By Jill R. Aitoro, CRN
April 06, 2005    2:45 PM ET

Despite being the golden child on President George Bush's IT agenda, e-government alone doesn't provide the level of services that satisfy demanding citizens, according to a global survey conducted by Accenture. That opens the door for VARs to sell more robust solutions that specifically enhance communication between government agencies.

For the United States -- or any country -- to achieve and maintain leadership in customer satisfaction, efficient multichannel service is essential, said Martin Cole, group chief executive of government for Accenture, during a morning keynote at Fose. That means doing more than throwing services online.

"Making incremental improvements to e-government isn't going to improve service on a broad scale," he said.

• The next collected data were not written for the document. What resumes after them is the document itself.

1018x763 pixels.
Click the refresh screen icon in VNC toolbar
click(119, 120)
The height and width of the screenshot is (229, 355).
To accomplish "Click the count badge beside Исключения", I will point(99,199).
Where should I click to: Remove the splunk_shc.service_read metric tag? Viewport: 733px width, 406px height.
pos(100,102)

According to the survey, governments around the world are approaching a saturation point in terms of services offered online, with 91 percent of those measured already available on average. But in terms of maturity, governments are less than halfway to providing the full scope of services that citizens desire; of the 22 governments surveyed, only Canada scored above 50 percent in that measure.

"Governments are making service investment decisions without a complete view of outcomes they want to achieve," Cole said. "They need comprehensive view of citizens and business preferences."

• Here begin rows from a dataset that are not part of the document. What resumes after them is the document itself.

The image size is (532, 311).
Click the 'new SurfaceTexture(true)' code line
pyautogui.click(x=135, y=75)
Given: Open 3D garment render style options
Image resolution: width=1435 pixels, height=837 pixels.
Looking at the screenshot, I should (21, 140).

Topping the list of preferences is the ability to interact with the government by more than one means -- in other words, beyond the Internet. According to the survey, the telephone ranked as the favored method of communicating with the government on average; not one country ranked the Internet as No. 1.

"E-government can't be viewed in isolation," Cole said. "Citizens want choices."

They also want efficiency. Those surveyed responded that 75 percent of the time, government was not able to recall at least some detail of past interaction. And that percentage correlated directly with the perception of how different entities within government work together. Given that, VARs able to offer network solutions that collect and maintain information from multiple sources -- enhancing communication between different agencies and different representatives within agencies through a single repository of citizen information, specifically -- could be an attractive offering to bring to the table that goes beyond standard e-government applications.

"If I get a letter asking me to call a government agency, [they should] know who I am, and why I'm calling," Cole said. "The government of the future has to be ready for citizens of the future. We will need to again reinvent ourselves."